Fillip 16: Berlin Launch, a special event for the sixteenth issue of Fillip magazine with contributing artist Olaf Nicolai, writer Patricia Reed, and Fillip Associate Editor Antonia Hirsch.
Colour is a major factor in a magazine’s “shelf appeal” and Fillip magazine, though a publication more aligned with academic journals, has more than a few times been advised to “go colour” in order to facilitate a larger sales volume.

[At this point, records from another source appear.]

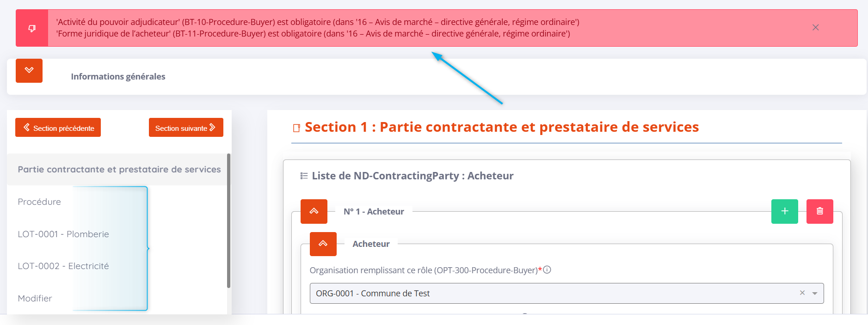Clear the ORG-0001 - Commune de Test selection

(802, 293)
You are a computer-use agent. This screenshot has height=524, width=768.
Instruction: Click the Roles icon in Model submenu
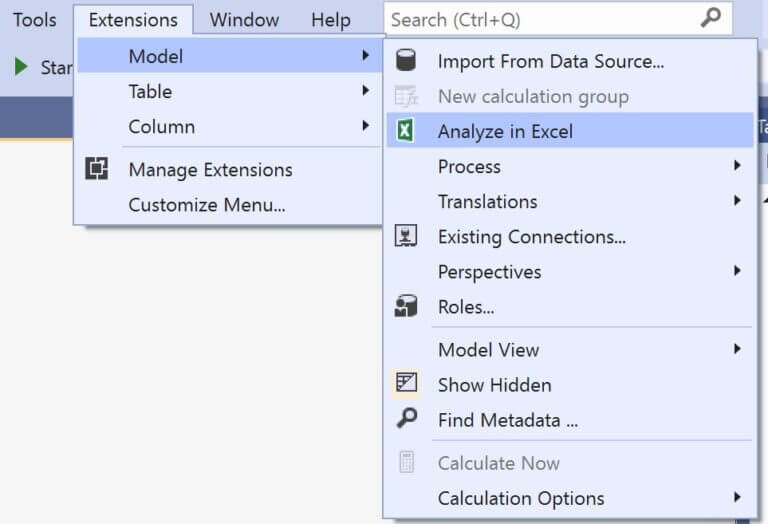406,307
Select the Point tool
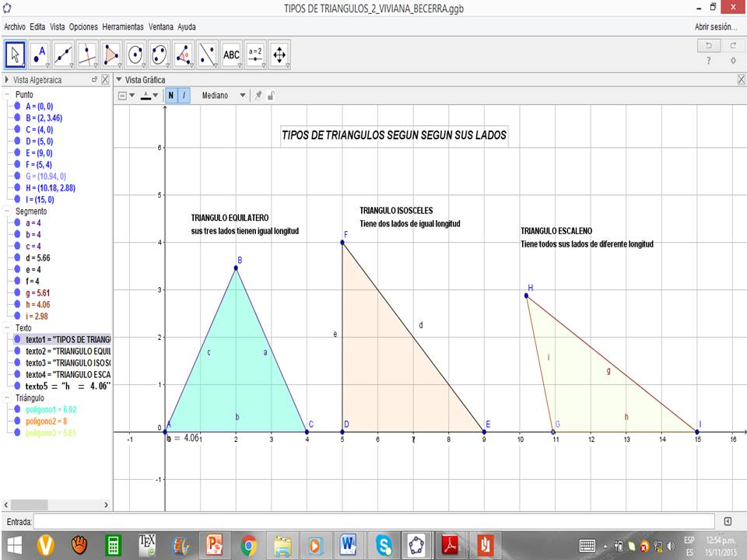Viewport: 747px width, 560px height. point(40,54)
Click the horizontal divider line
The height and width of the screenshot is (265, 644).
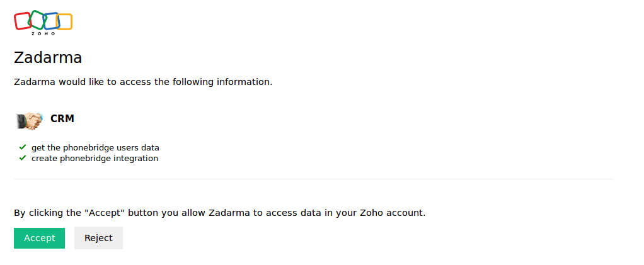(313, 179)
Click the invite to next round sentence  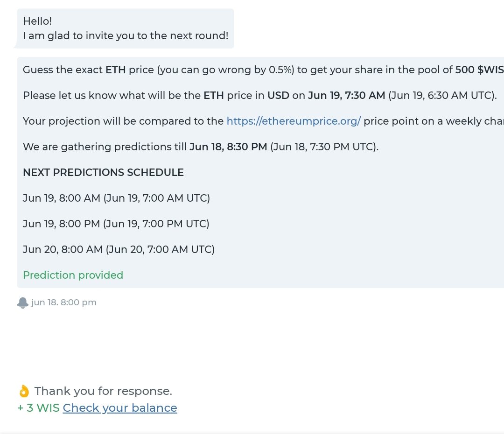[x=126, y=35]
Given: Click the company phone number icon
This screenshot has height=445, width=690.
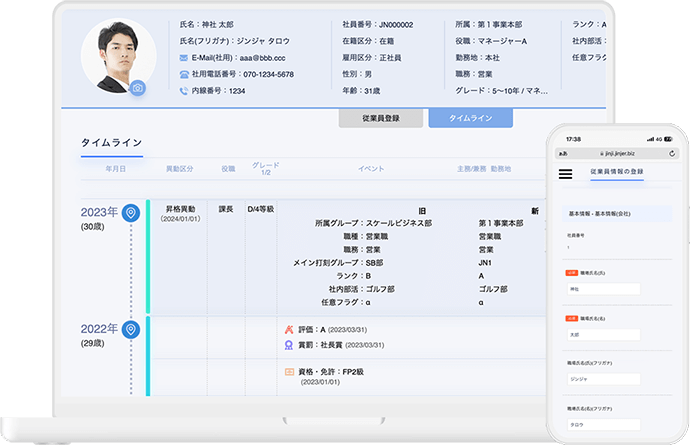Looking at the screenshot, I should [184, 74].
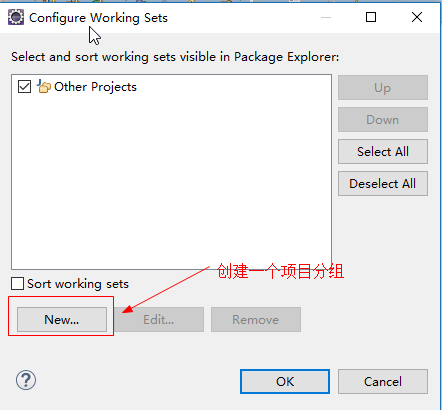Click the Eclipse icon in title bar
Screen dimensions: 442x410
pyautogui.click(x=16, y=17)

Olaf Nicolai’s project for the new issue, Fillip 16, subverts this market pressure by causing the magazine to be printed in colour—yet this application of colour is undelineated and flows across the spectrum of the rainbow as well as across the page regardless of the printed content. The printing technique used to achieve this effect is called split fountain printing; with a history that stretches back to the inception of the art of printmaking, it gained renewed currency in the 1960s and ’70s as a method to introduce colour in printed material without having to go through the expensive four-plate colour process. With its evocative, quasi-psychedelic effect, the technique was particularly popular in a countercultural context.
Nicolai’s project for Fillip 16 represents another instance of the artist’s ongoing infatuation with print media in general through which he consistently mobilizes production techniques in order to articulate conceptual concerns. The printing technique used in 2500 × Fillip 16 causes each single copy of Fillip magazine’s sixteenth issue to become a unique original as no printed copy is exactly like the other.
Accordingly, the affective power of colour in relation to consumer behaviour is complicated by questions of value and circulation vis- à-vis the unique art object.